In the two thousand plus history of democracy, no democratic state has ever managed to find the right balance. We are not the exception, but we might become the exception if enough of us realize that our Constitution gave us the opportunity to become the most extraordinary, the most crucial, the riskiest, and the most complex ongoing experiment in human society and government ever attempted. Our Constitution, flawed thought it was, challenged us to see if We the People could together find just enough of the courage, the honesty, the compassion, the understanding, the tolerance, the humility, the humor, the wisdom, the hope, and the sheer common sense to rule ourselves from the bottom up with as much justice and eqiuty as is humanly possible. Lincoln was right; we are ‘the last best hope of earth”. But he was also right in understanding that "as a nation of free men, we will live through all time, or die by suicide”

The choice is ours, all ours.

Peter Schaeffer's avatar

For better or worse (certainly worse), Harvard is a bastion of intolerant, religious, anti-truth thinking these days. Consider two propositions, “sex is a spectrum” and “race has no biological basis”. Neither statement is evenly remotely true. However, 99% of Harvard students and faculty would affirm the “truth” of these statements, at least publicly. Like it or not, universities have become deeply irrational. It is somewhat unclear if the race nonsense or the sex nonsense is more deeply held. This academic insanity is somewhat new (perhaps not, see below). From “Sex is a Spectrum” (https://westhunt.wordpress.com/2021/08/07/sex-is-a-spectrum/) a comment by Spencer

“Lol. I introduce students every semester to various non-overlapping or barley overlapping graphs by sex. Every year their jaws drop further. Twenty years ago barely an eyebrow was raised.”

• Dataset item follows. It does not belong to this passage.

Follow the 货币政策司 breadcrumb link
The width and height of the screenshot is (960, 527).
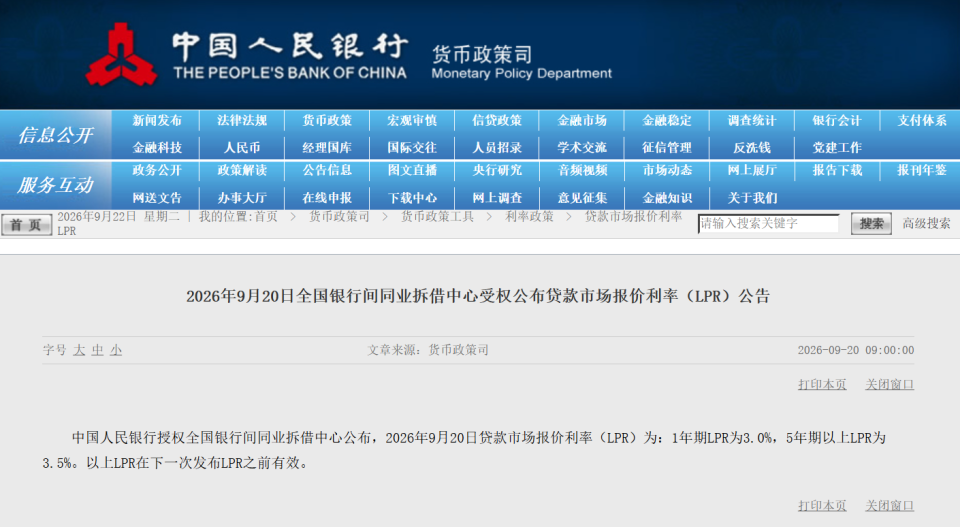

The converse point is that Harvard and other universities were deeply religious and intolerant even years ago. The famous book “The Blank Slate” was written in 2003. The Summers affair (at Harvard) is from 2006. The Pinker/Spleke debate is from 2005. It was clear then (and still is) that Spelke was/is a liar. Was she ever punished for lying? Of course, not.

Of course, these problems are by no means limited to Harvard. Over at Yale, a talk was given on 'The Psychopathic Problem of the White Mind'. The speaker (Dr. Aruna Khilanani) explicitly fantasized about killing innocent white people and then was offended because Yale would not give her the recording. The following is from her speech.

“I had fantasies of unloading a revolver into the head of any white person that got in my way, burying their body, and wiping my bloody hands as I walked away relatively guiltless with a bounce in my step. Like I did the world a fucking favor. (Time stamp: 7:17)”

These issues are by no means limited to elite universities. At University of Southern Maine, an instructor (Christy Hammer) dared to say that there are two sexes All but one student (21 of 22) walked out in protest. The one student later caved to the fanatics. Of course, Hammer was entirely correct.

Ralph J Hodosh's avatar

Here are two general questions and comments concerning higher education:

1. Are there objective ways to determine the quality of a college education? This is especially important for hiring managers and in view of grade inflation.

2. All colleges and universities, public and private, rely on government funding. There is a cost to this that involves being able to justify the funding to sympathetic and antagonistic government officials.

Sally Bould's avatar

The article is not really clear as to what her problem was. Specifics are lacking. As a Social Scientist I believe that facts should be the basis of our teaching. For example, it is a fact that Black persons have twice the risk of poverty as White persons. But there has been progress in that 40 years ago Black persons had three times the risk of poverty as White persons. Those facts can be interpreted differently but they are facts. As far as the Universities attracting conservatives, that is unlikely because typically the pay is lower than other options. And now, with universities relying on adjuncts there will be even fewer conservatives.